From the items below, pull out every line that contains the word "Open", treating uppercase and lowercase as different.

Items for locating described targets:
──────────────────────────────
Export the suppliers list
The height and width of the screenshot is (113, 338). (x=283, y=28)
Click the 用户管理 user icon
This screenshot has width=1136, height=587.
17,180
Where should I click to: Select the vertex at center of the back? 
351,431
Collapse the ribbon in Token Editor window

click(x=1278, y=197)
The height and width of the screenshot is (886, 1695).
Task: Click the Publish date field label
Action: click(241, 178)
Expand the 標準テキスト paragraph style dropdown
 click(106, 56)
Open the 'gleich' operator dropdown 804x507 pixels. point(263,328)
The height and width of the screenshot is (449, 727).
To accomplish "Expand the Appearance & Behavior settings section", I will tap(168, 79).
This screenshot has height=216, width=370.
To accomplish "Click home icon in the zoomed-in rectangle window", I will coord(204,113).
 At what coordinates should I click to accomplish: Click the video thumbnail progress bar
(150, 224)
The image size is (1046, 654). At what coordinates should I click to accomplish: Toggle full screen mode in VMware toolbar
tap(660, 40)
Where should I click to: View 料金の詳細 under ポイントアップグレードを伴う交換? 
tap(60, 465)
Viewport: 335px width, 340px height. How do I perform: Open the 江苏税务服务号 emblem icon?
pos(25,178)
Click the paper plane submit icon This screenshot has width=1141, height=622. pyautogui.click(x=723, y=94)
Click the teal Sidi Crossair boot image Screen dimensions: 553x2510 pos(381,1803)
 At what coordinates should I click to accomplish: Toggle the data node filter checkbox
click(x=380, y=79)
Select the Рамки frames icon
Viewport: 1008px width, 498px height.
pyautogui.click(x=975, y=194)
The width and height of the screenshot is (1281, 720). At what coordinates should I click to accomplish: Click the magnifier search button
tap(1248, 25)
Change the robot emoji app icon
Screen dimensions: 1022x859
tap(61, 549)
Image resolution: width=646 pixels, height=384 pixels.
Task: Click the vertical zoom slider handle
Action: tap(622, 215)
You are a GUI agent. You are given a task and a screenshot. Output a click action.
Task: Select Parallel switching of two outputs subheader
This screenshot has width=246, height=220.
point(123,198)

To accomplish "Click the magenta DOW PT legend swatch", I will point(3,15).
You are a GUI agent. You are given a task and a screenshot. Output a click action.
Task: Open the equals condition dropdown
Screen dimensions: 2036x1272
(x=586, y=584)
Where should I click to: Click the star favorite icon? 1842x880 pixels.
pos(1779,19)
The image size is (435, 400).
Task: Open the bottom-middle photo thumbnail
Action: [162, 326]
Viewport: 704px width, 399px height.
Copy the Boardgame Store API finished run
──────────────────────────────
THE SOLUTION:
Open the 'gleich' operator dropdown 804x507 pixels. point(263,328)
Viewport: 335px width, 340px height. How do I perform: Open the 江苏税务服务号 emblem icon?
Task: Open the equals condition dropdown
Task: Open the bottom-middle photo thumbnail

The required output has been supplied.